Obama urges Kenyans to forget ethnic tensions


Former US President Barack Obama urged Kenya’s leaders to turn their backs on divisive ethnic politics and stamp down on corruption.

Opening a school in his father’s home village Kogelo in western Kenya, Obama praised a rapproachement between President Uhuru Kenyatta and opposition leader Raila Odinga but said they must do more to heal rifts between Kenya’s 40-odd ethnic groups.

In the worst recent outbreak of ethnic conflict, 1,200 people were killed in fighting following disputed elections involving Odinga and Kenyatta in 2007.
“It means no longer seeing different ethnicities as enemies or rivals but rather as allies; in seeing the diversity of tribes not as a weakness but as a strength,” Obama said.

America’s first black president, whose eight years in office preceded Donald Trump’s election, was in Kenya to open the centre, run by his half-sister Auma through her charity, the Sauti Kuu Foundation.
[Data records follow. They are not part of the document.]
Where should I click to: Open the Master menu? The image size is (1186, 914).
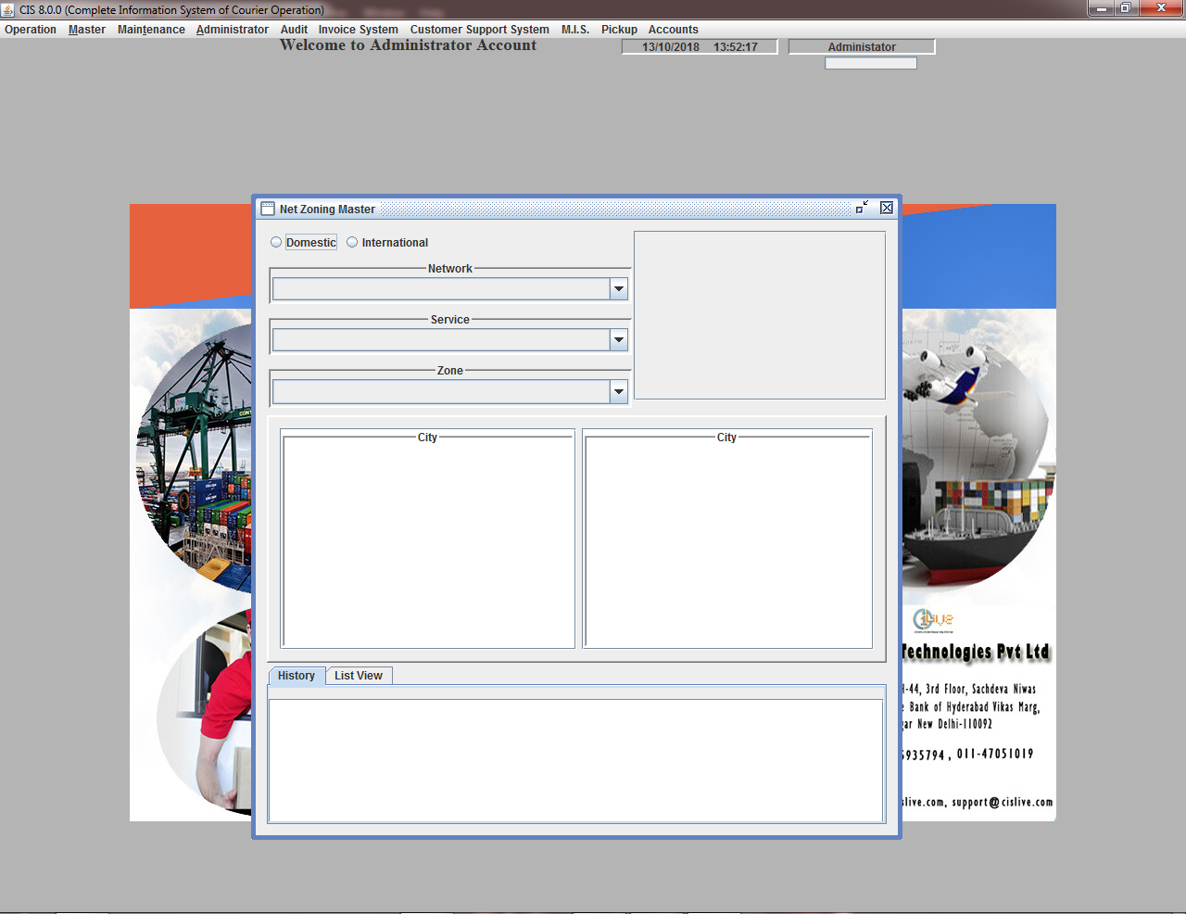[87, 30]
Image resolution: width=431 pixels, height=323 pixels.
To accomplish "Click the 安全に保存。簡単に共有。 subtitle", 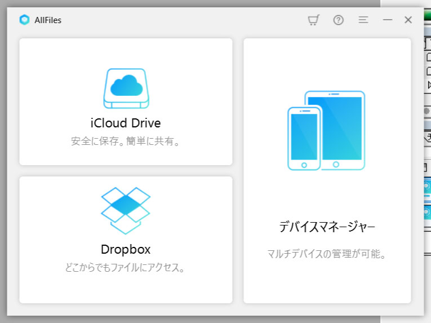I will (126, 141).
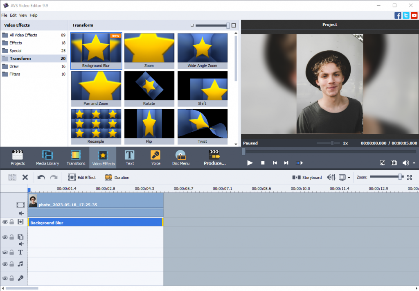This screenshot has width=419, height=291.
Task: Take a snapshot with the camera icon
Action: [394, 162]
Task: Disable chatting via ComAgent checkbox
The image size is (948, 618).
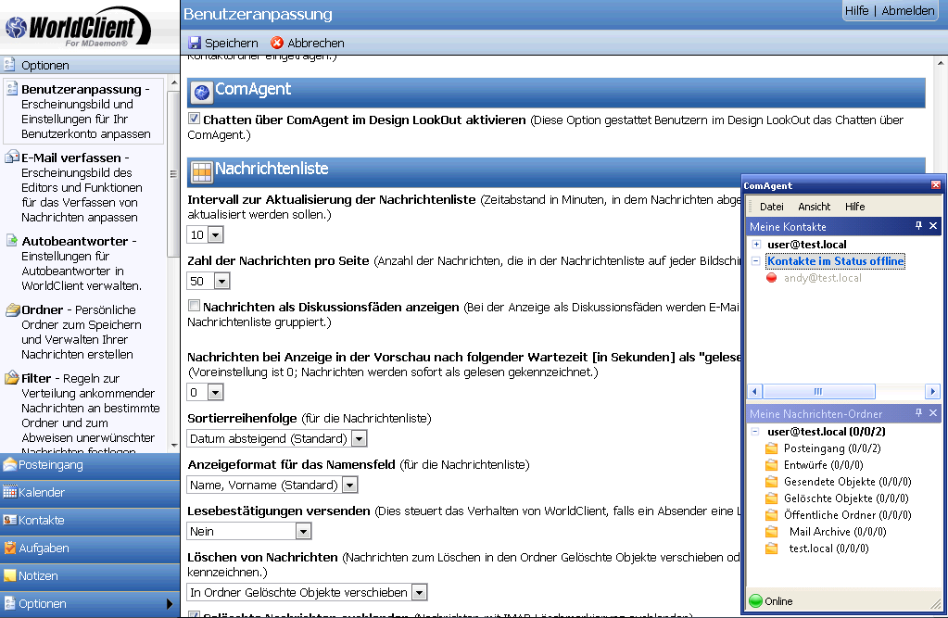Action: point(194,120)
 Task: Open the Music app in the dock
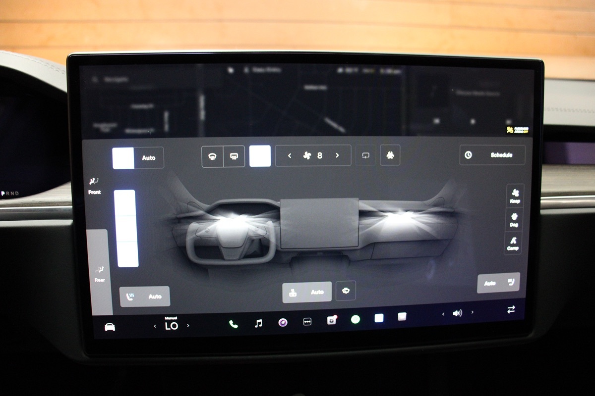pyautogui.click(x=258, y=324)
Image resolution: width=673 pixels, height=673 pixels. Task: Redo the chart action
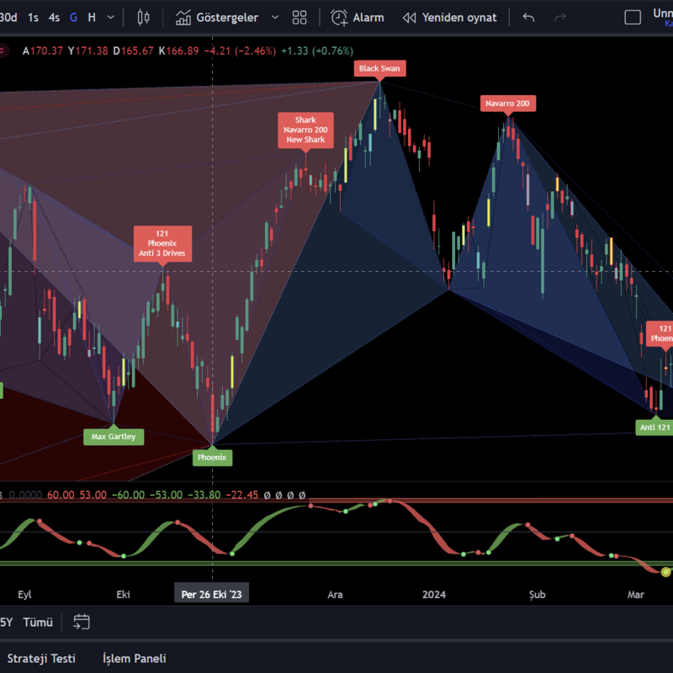click(x=560, y=17)

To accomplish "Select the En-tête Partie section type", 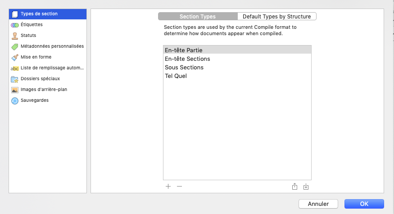I will (237, 50).
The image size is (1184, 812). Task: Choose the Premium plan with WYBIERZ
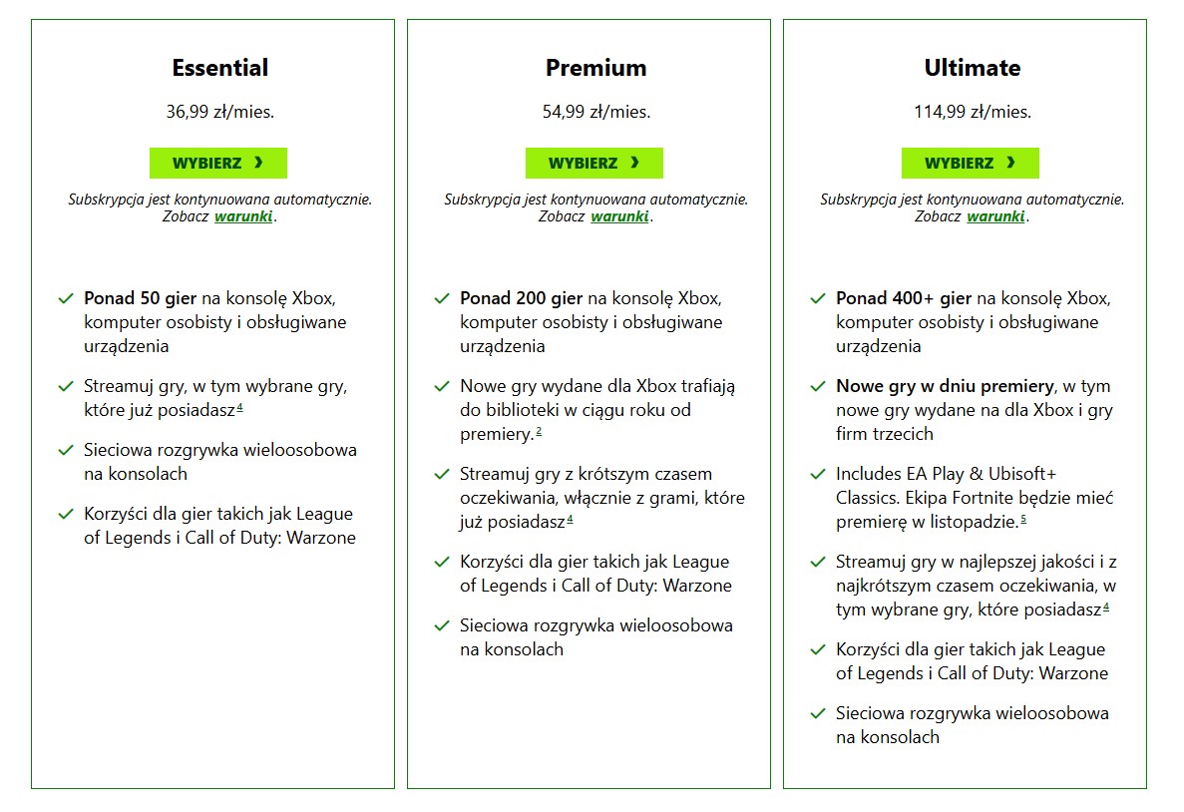594,163
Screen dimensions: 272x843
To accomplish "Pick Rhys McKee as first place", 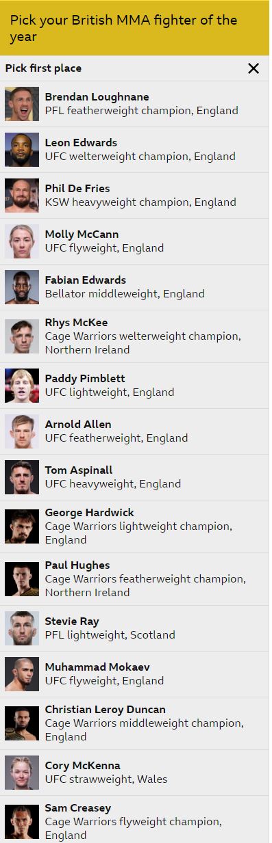I will 134,336.
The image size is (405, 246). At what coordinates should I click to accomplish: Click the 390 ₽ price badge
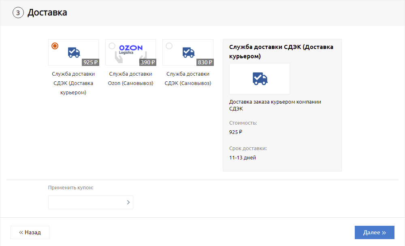tap(147, 62)
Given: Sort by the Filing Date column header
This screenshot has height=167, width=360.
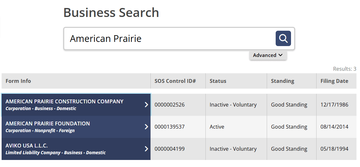Looking at the screenshot, I should (334, 81).
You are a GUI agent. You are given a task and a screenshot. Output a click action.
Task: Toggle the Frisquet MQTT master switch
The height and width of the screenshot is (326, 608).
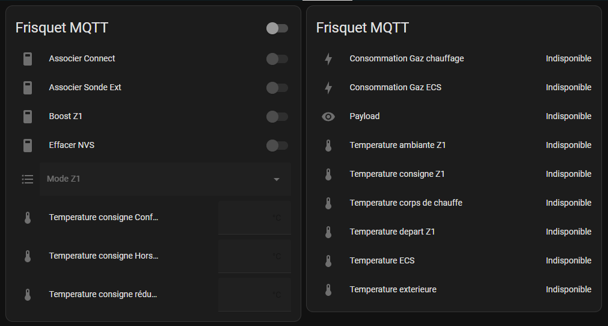(x=277, y=28)
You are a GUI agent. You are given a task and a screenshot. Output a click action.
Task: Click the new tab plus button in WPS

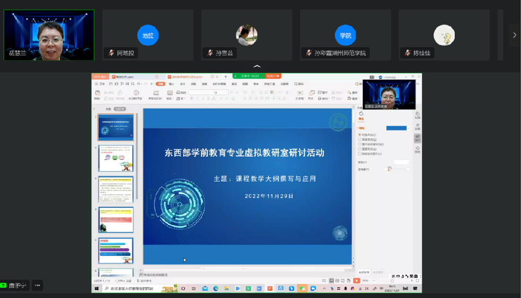point(226,77)
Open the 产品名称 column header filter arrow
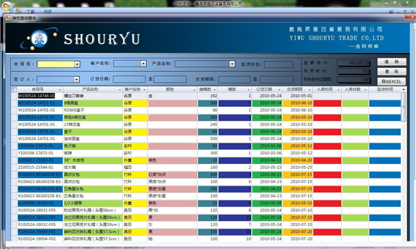Viewport: 416px width, 249px height. [120, 90]

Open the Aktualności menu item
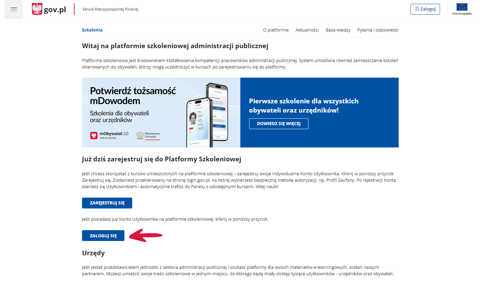coord(307,30)
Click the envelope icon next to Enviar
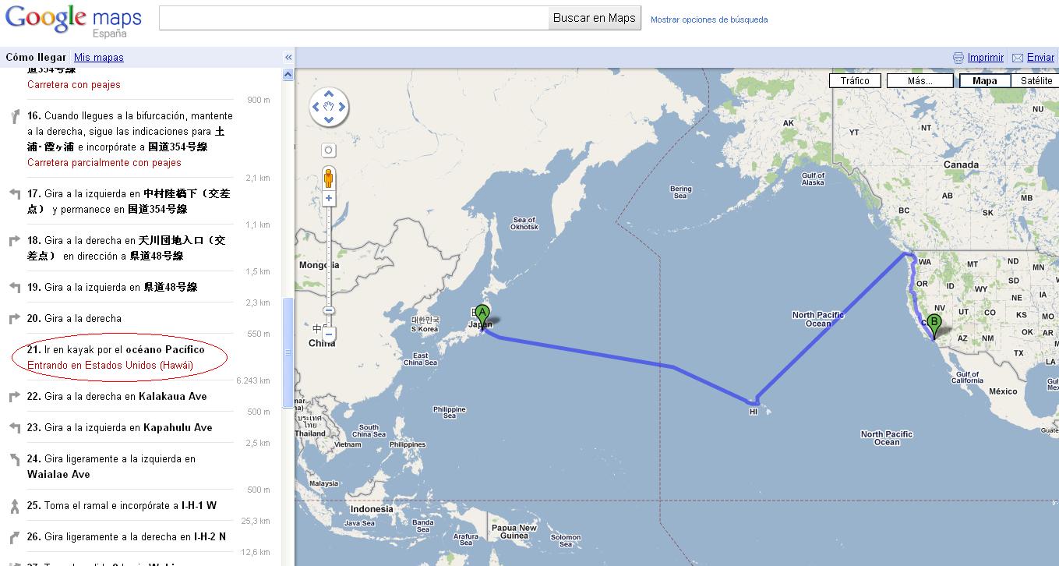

It was his fourth trip to Kenya. He made his first in 1987, a journey he chronicled in his book “Dreams From My Father”, followed by a 2006 visit as a senator and then in 2015 as president.

During the visit, Obama avoided public mention of his successor and the divisive politics in the United States since Trump’s victory over Democrat Hillary Clinton.

Obama also noted the corruption scandals that blighted Kenyatta’s administration, saying graft held back economic development and undermined public faith in government.

Kenyan media reported dozens of graft scandals since Kenyatta was re-elected last year. In May, 54 people, mostly civil servants, were charged in an investigation into theft of nearly $100 million of public funds from the state-run National Youth Service.

After Kenya, Obama travels to South Africa, where he will deliver a speech marking the 100th anniversary of the birth of anti-apartheid icon Nelson Mandela.